Tuesday, December 27, 2011

Iowa Caucus

On January 3, the first GOP primary will happen in Iowa.  Well, in Iowa it is a caucus.

What's the difference between caucus and primary?   Caucus are public.  You debate, you publicly state who you vote vote for.  Primaries are secret ballot, just like the general election.

As a side note, there are open, closed, and partial open both caucus and primary.  Closed is the standard - it means only members  of the party can vote on who their party's candidate will be.  Open means anyone can vote - even democrats.  Partial opens are rare - Massachusetts, New Hampshire, Ohio, Texas, are the only states that do them.  Texas is even worse - they do both a caucus and a primary.

Massachusetts and New Hampshire  lets anyone that is a member of the party OR an independent vote in the primary.  Registered democrats can't vote in the GOP primary and vice-versa.

Ohio lets you vote in any primary - but demands you officially switch your party registration to do so - and you can only vote in one.  It lets you do so on the spot.

Texas is incredibly complicated - suffice it to say that their primary lets some independents vote, but not their caucus.

Back to Iowa.   At this point there are three major candidates, plus a bunch of also-rans. Mitt Romney, Mr. Steady, who's been there from the start, but people keep looking for anyone better.    Then there is Newt Gingrich, Mr. Not Romney.   A Washington Insider with a lot of baggage (corruption, cheating, etc).  Finally there is Ron Paul.  Mr Libertarian.  The fact that he is doing so well is strange.  Not because he is strange - he isn't.  Instead it is strange because he clearly is not a Republican.  He is a Libertarian.  The only reason he does well at all in the GOP is because the GOP has done a PR campaign to claim they are libertarian.  This blatant lie has attracted some libertarians into their fold, who now wonder why no one else in the GOP votes for the only Libertarian candidate running in the GOP.

The also rans are Huntsman, Cain.  Bachmann, Perry, and Santorum.   (not counting the unknowns - Johnson, Karger and Roemer)   None of these can seriously beat Obama.

There are now four legs of the GOP, the libertarians,  the Tea Party, the Religious conservatives, and the fiscal conservatives.

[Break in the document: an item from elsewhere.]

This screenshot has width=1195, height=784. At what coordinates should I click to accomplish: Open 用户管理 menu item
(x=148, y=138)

The libertarians vote Ron Paul - and if he loses the primary, they won't vote in the general election.   The Tea Party is leaning towards Newt Gingrich - but may select one of the also-rans - Bachmann is a possibility.   The religious Conservatives like Santorum, Bachmann and Perry, but konw these three can't win against Obama.  They wish they could vote for Romney or Gingrich, but Romney is a Mormon and Gingrich cheated on his cancer-ridden dying wife.  The fiscal conservatives would have liked Cain, but he is out.  Without him they may like Gingrich, but could decided that Romney has a better chance to win.  They tend to be more practical than most other GOP believers.

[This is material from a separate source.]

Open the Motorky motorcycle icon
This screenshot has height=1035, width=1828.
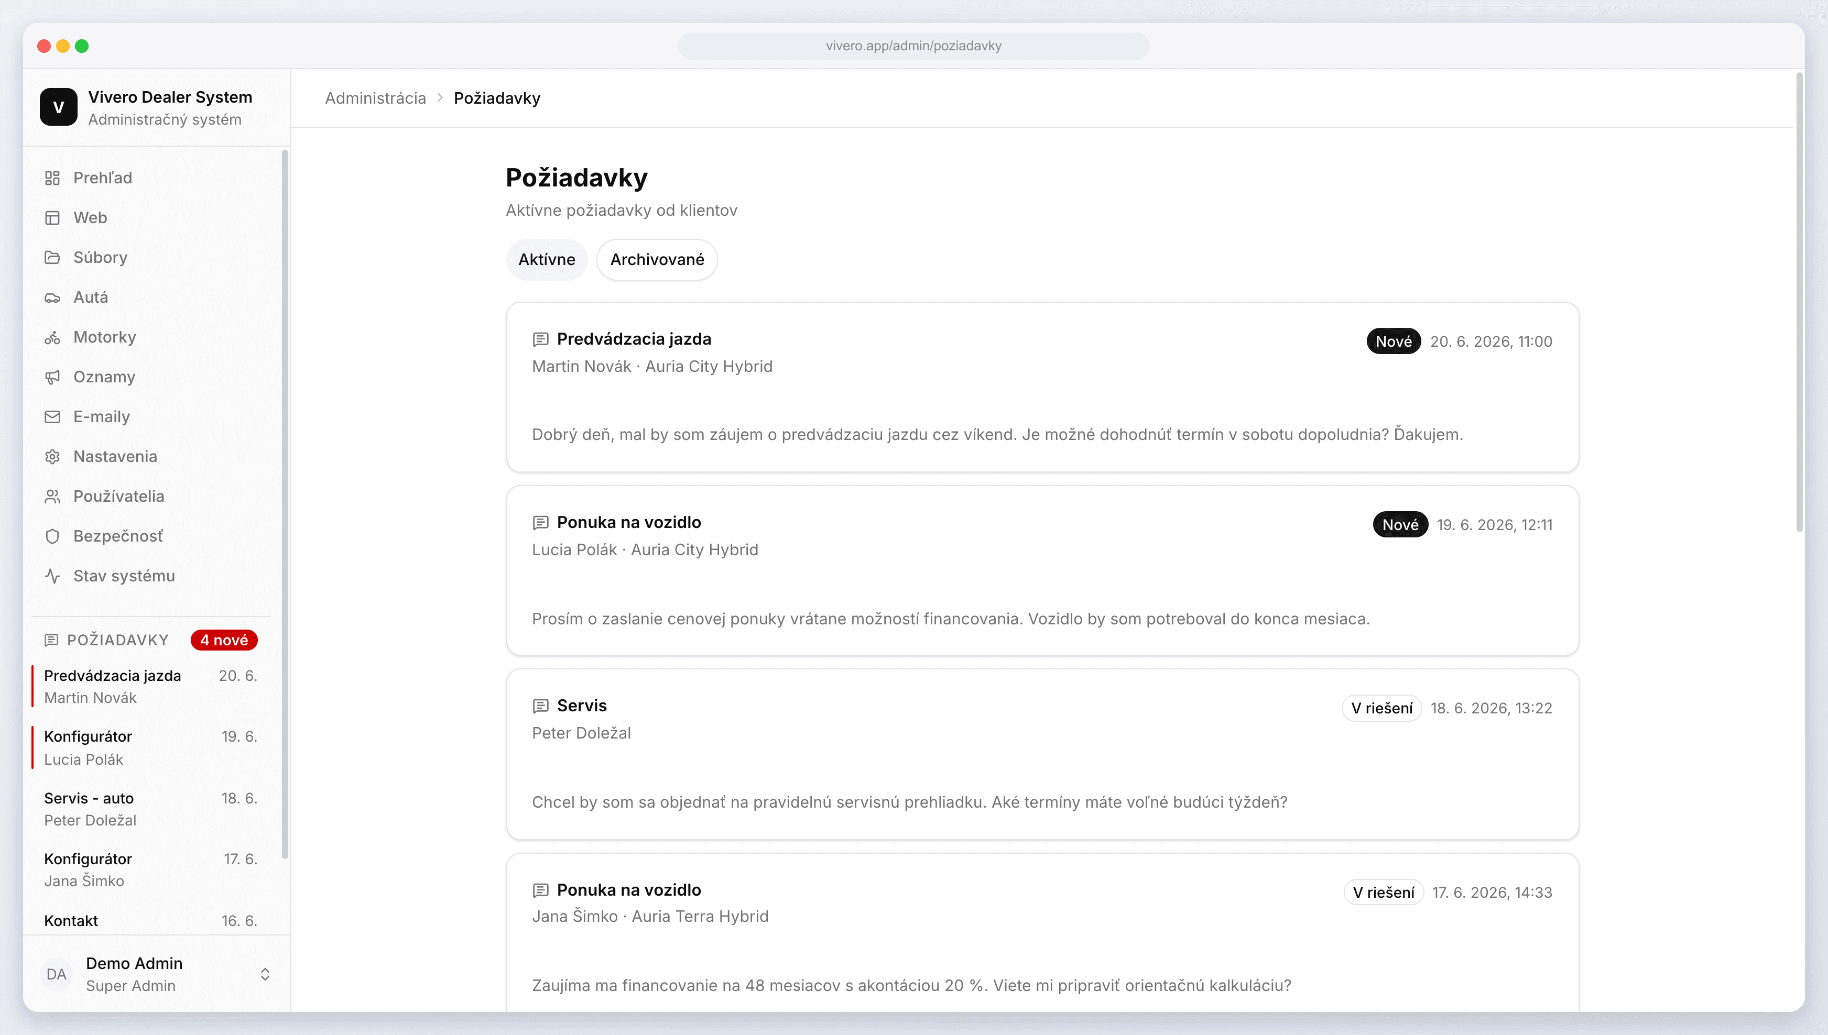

Which explains why no one has emerged as a clear winner.   On paper, Gingrich has a slight advantage, getting some Tea party and some fiscal support.  But Romney has a better shot of winning, which gets those Republicans that care more about defeating Obama than about principles.

My prediction is, in order: Gingrich, Romeny, Paul as the leaders, but no one having more than 33% of the vote.   Honestly, Run Paul may surprise everyone - at least he has strong believers supporting him.